ABOUT THIS TASK -
Nothing in the data may be altered, so output all of it exactly.

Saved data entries
______
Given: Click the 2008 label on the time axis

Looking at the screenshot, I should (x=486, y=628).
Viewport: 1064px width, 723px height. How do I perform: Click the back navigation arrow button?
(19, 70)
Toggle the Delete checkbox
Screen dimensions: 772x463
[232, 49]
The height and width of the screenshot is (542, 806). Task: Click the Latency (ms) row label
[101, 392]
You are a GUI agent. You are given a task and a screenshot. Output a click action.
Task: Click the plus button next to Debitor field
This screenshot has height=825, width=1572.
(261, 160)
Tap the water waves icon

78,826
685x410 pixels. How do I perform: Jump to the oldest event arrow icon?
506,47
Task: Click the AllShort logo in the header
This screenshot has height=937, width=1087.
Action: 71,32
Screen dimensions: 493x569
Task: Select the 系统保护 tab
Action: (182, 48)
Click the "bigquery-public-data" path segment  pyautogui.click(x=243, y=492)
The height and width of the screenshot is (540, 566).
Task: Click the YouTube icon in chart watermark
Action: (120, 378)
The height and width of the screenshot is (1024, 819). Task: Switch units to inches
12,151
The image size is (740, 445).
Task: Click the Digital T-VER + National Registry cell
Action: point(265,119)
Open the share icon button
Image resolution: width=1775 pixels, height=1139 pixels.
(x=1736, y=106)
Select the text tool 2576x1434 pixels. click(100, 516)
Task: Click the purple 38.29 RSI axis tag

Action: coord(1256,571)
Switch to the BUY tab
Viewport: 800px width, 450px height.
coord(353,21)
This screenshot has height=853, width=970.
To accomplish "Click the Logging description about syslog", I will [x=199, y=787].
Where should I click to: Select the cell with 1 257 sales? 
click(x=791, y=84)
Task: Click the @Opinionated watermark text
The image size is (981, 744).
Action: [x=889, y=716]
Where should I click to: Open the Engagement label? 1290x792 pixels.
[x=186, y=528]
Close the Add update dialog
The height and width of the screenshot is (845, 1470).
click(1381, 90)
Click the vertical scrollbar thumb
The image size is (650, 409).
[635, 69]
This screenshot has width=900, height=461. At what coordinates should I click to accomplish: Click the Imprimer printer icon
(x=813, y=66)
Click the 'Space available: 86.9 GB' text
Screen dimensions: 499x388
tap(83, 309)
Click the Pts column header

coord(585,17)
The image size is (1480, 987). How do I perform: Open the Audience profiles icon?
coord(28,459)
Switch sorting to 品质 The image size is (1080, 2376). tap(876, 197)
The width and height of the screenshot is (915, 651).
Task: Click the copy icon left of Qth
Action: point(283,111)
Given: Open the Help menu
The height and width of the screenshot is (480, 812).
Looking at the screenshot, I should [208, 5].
______
RESPONSE TO THE TASK -
Given: Click the 2008 label on the time axis

Looking at the screenshot, I should (x=486, y=628).
Viewport: 1064px width, 723px height. How do I perform: Click the back navigation arrow button?
(19, 70)
Toggle the Delete checkbox
Screen dimensions: 772x463
[232, 49]
The height and width of the screenshot is (542, 806). Task: Click the Latency (ms) row label
[101, 392]
You are a GUI agent. You are given a task and a screenshot. Output a click action.
Task: Click the plus button next to Debitor field
This screenshot has height=825, width=1572.
(261, 160)
Tap the water waves icon

78,826
685x410 pixels. How do I perform: Jump to the oldest event arrow icon?
506,47
Task: Click the AllShort logo in the header
This screenshot has height=937, width=1087.
Action: 71,32
Screen dimensions: 493x569
Task: Select the 系统保护 tab
Action: (182, 48)
Click the "bigquery-public-data" path segment  pyautogui.click(x=243, y=492)
The height and width of the screenshot is (540, 566).
Task: Click the YouTube icon in chart watermark
Action: (120, 378)
The height and width of the screenshot is (1024, 819). Task: Switch units to inches
12,151
The image size is (740, 445).
Task: Click the Digital T-VER + National Registry cell
Action: point(265,119)
Open the share icon button
Image resolution: width=1775 pixels, height=1139 pixels.
(x=1736, y=106)
Select the text tool 2576x1434 pixels. click(100, 516)
Task: Click the purple 38.29 RSI axis tag

Action: coord(1256,571)
Switch to the BUY tab
Viewport: 800px width, 450px height.
coord(353,21)
This screenshot has height=853, width=970.
To accomplish "Click the Logging description about syslog", I will [x=199, y=787].
Where should I click to: Select the cell with 1 257 sales? 
click(x=791, y=84)
Task: Click the @Opinionated watermark text
The image size is (981, 744).
Action: [x=889, y=716]
Where should I click to: Open the Engagement label? 1290x792 pixels.
[x=186, y=528]
Close the Add update dialog
The height and width of the screenshot is (845, 1470).
click(1381, 90)
Click the vertical scrollbar thumb
The image size is (650, 409).
[635, 69]
This screenshot has width=900, height=461. At what coordinates should I click to accomplish: Click the Imprimer printer icon
(x=813, y=66)
Click the 'Space available: 86.9 GB' text
Screen dimensions: 499x388
tap(83, 309)
Click the Pts column header

coord(585,17)
The image size is (1480, 987). How do I perform: Open the Audience profiles icon?
coord(28,459)
Switch sorting to 品质 The image size is (1080, 2376). tap(876, 197)
The width and height of the screenshot is (915, 651).
Task: Click the copy icon left of Qth
Action: point(283,111)
Given: Open the Help menu
The height and width of the screenshot is (480, 812).
Looking at the screenshot, I should [208, 5].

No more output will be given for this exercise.